I pulled the apple wood and mulberry out of the kiln yesterday, and was anxious to see what it looked like. This was the result. It's a 10x12 tray made with mulberry sides and an apple bottom panel. It was fun to make, and I must say that mulberry is a great wood for hand cutting dovetails in. It's fairly soft so chisels plow right through it.
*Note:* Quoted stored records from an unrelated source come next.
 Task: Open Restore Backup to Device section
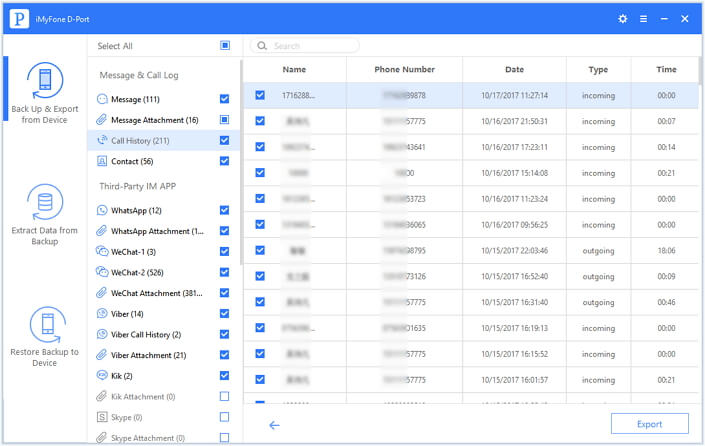click(42, 336)
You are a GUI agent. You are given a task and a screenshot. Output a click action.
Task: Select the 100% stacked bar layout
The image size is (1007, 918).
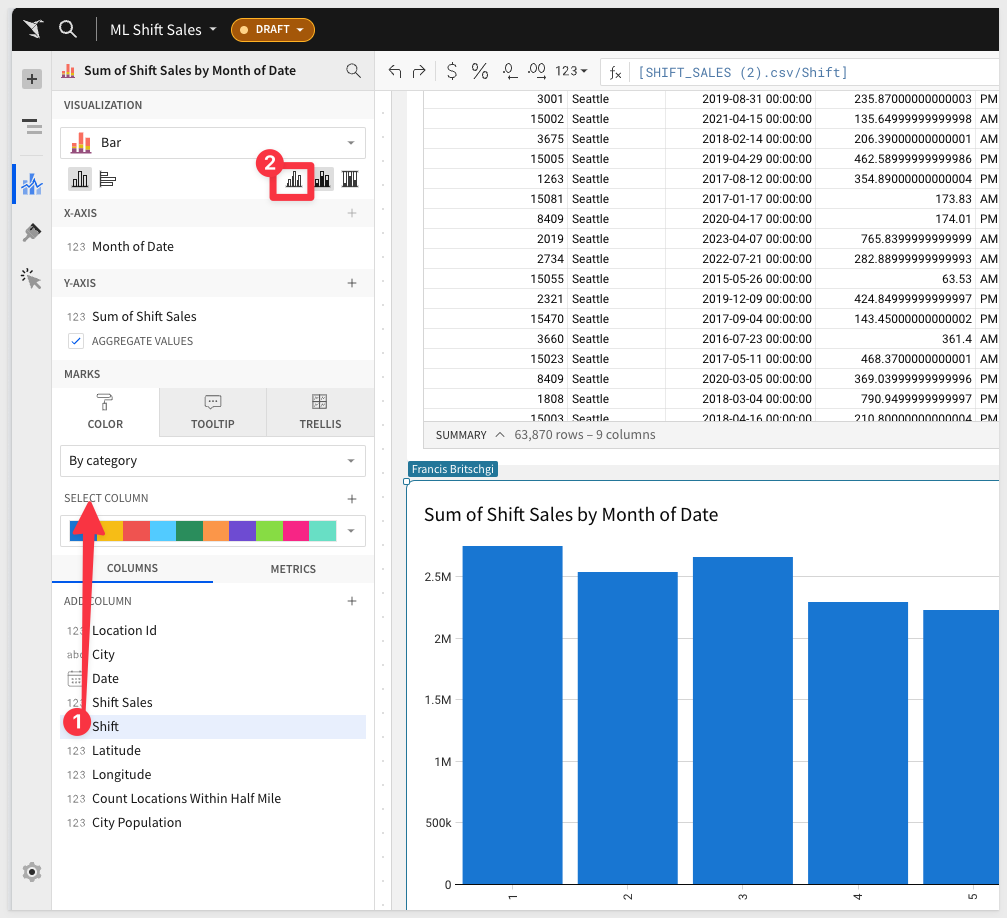pos(350,180)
In time the mulberry will darken to an orange-brown color similiar to osage orange, so it should look great with the apple bottom panel. This piece was finished with BLO and my homemade beeswax finish.


----------



## b00kemdano (Feb 10, 2009)

oh wow, that's beautiful! I wish I could find wood like that around here.


----------



## firehawkmph (Apr 26, 2008)

Very Nice Julian.
The apple is very pretty. You'll have to post a pic later on when the mulberry turns orange.
Mike Hawkins


----------



## kjhart0133 (Feb 4, 2009)

Beautiful tray, and excellent craftsmanship. I am curious, how did you attach the bottom? Did you dado a groove all the way around the inside? Did you rabbet a groove on the bottom? Thanks,

Kevin H.


----------



## Julian the woodnut (Nov 5, 2008)

Kevin, the sides have a 5/16 x 1/4 dado, and the panel is planed down to 5/16 so it fits in the groove.


----------



## kjhart0133 (Feb 4, 2009)

Julian,

Thank you for the response. I guess I'm curious how you ran the dado so that it is not visible in any of the corners. Did you use a stop dado cut, or did you somehow cleverly cover the dado ends with a careful arrangement of the pins and/or tails of your dovetails? Oh, wait! Did you say you only put the dado in the sides?
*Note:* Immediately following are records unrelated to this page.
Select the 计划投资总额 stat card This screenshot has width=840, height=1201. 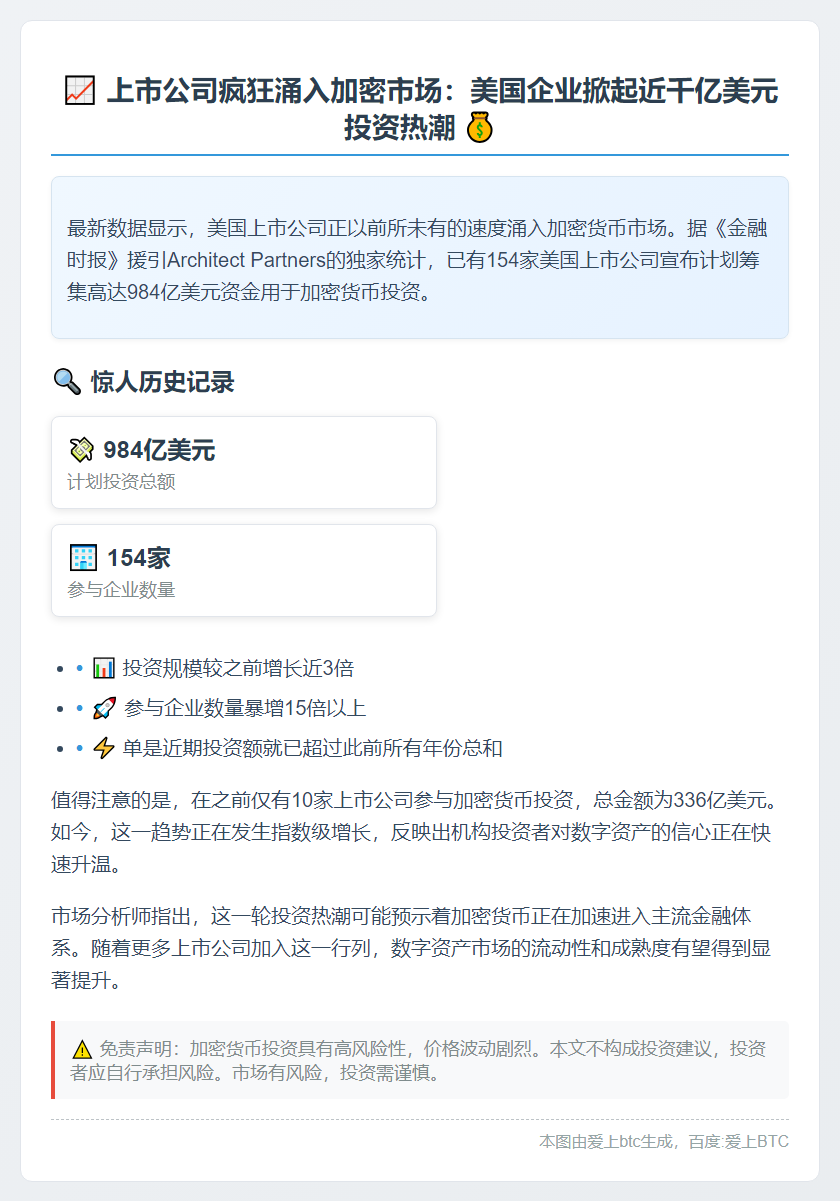pos(244,463)
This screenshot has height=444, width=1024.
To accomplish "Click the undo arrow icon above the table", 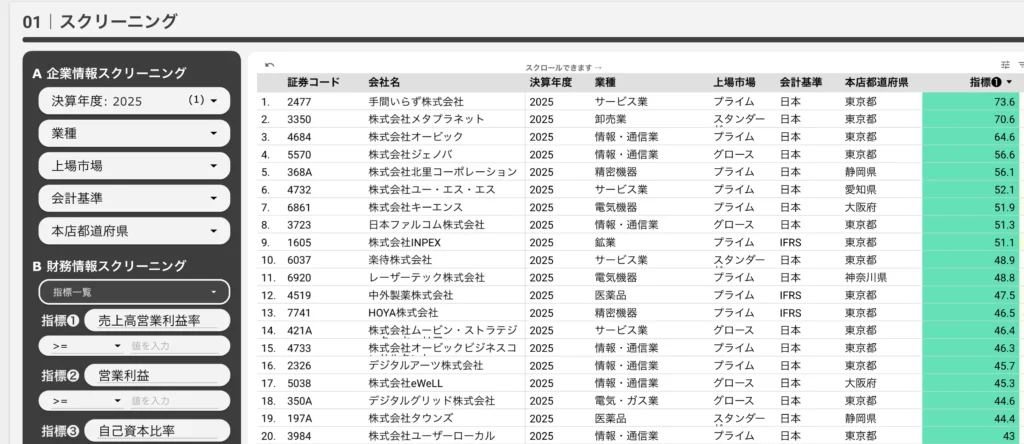I will [269, 66].
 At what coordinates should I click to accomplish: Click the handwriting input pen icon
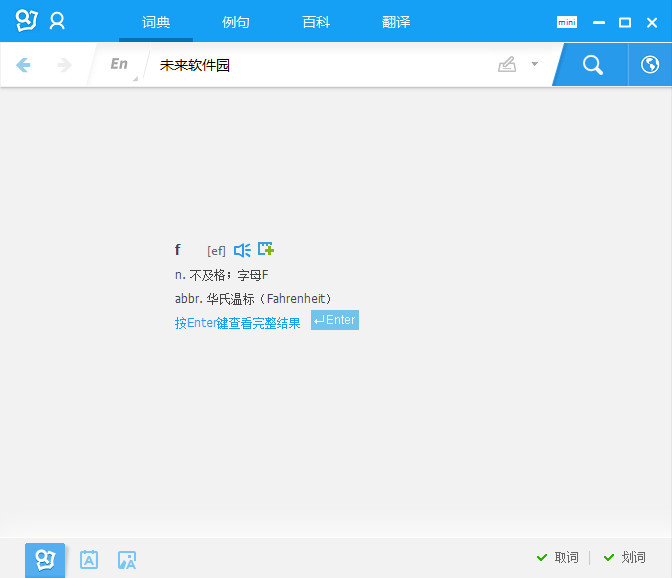[x=507, y=65]
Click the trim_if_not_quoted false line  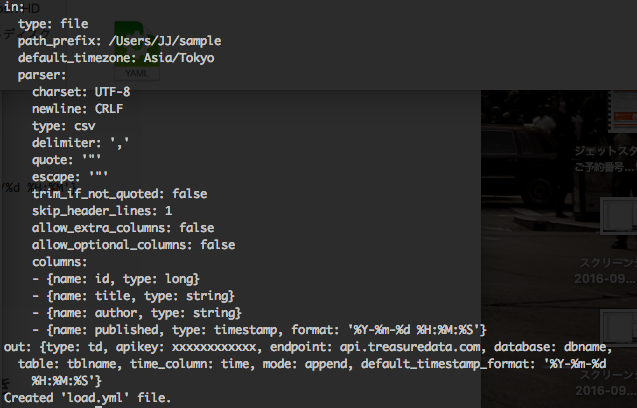[x=126, y=194]
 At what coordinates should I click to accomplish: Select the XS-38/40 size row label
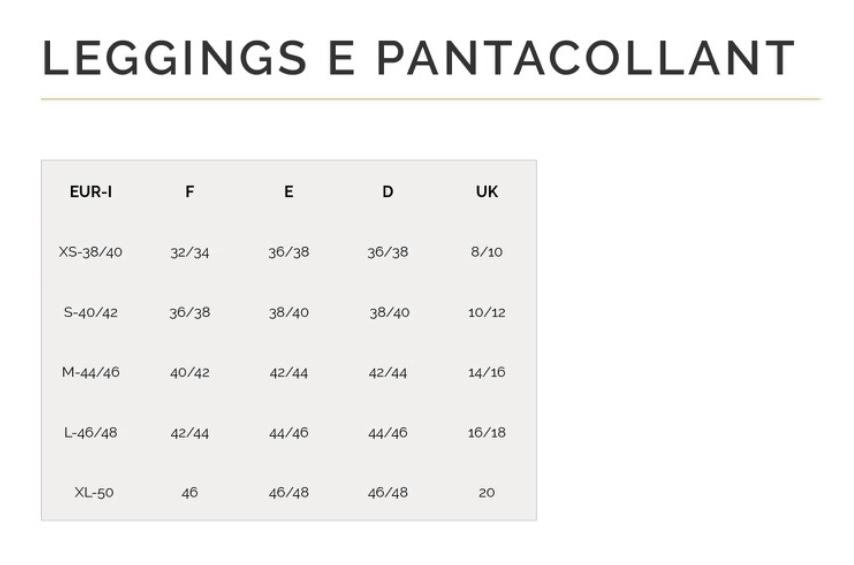[90, 252]
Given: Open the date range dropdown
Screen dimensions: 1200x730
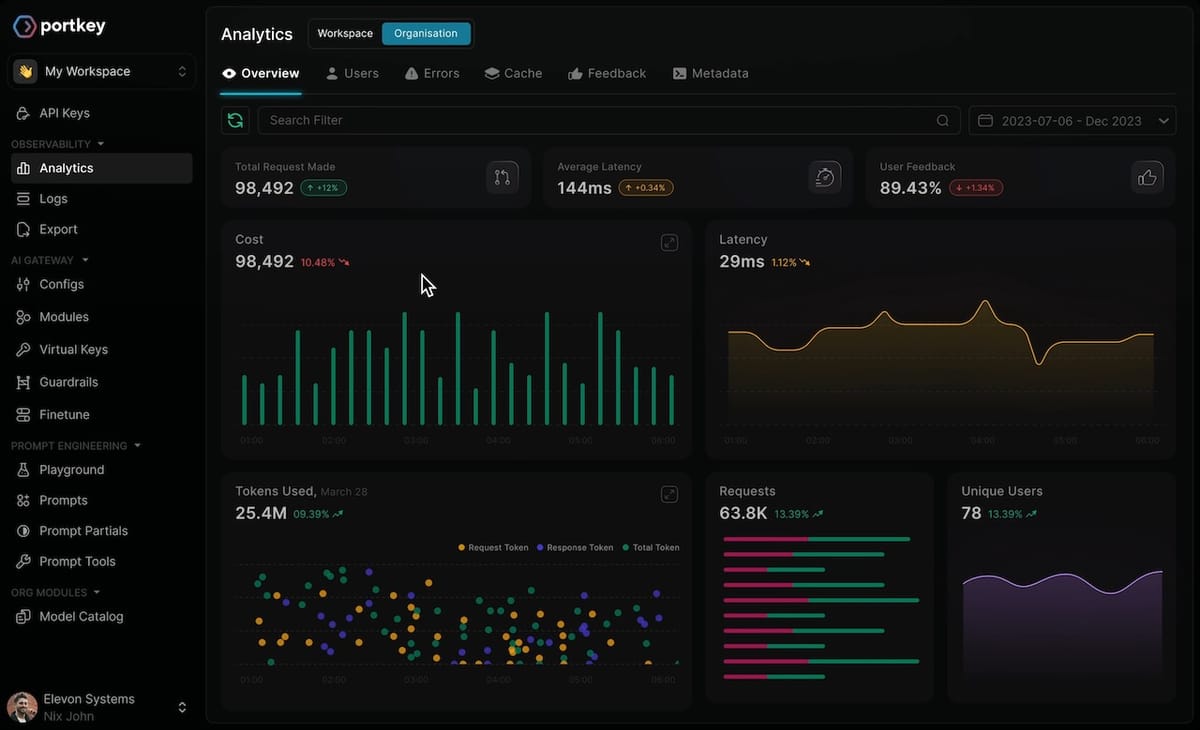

In any event the final product looks great.

Kevin


----------



## Holden (Apr 5, 2009)

Beautiful work, I had no idea apple wood was so striking in appearance. Holden


----------



## PTownSubbie (Mar 6, 2009)

That is downright beautiful!! :thumbsup:

What are you planning to use it for?

I wish I had some trees that I could cut and dry :yes:. I need some land with some forest on it!!

Fred


----------



## Julian the woodnut (Nov 5, 2008)

Kevin, I stopped the dados in the tails so it wouldn't show on the ends. I just used a 1/4 spiral bit in the router table to make the cut.
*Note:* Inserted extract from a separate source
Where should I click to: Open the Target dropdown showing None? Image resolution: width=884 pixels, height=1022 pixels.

Fred, All you need to do is watch craigslist for free wood. That's how I scored the mulberry. It was already cut down, so all I had to do was pick it up and mill it. I have plenty left over for firewood and for smoking in the barbeque.


----------



## joasis (Sep 15, 2006)

Very nice! Never worked with Apple wood, and it definitely has an appeal.


----------



## Rick C. (Dec 17, 2008)

Julian,excellent craftsmanship,I'm amazed at the look of both woods.I've heard of smoking with apple not mulberry,there is another one I need to try.Nice tray,Rick


----------



## JP Sinclair (Nov 13, 2006)

Nice! - I've been wanting to find some apple for milling to put in stock but very few people around here ever want to cut those trees. Very pretty look :thumbsup:


----------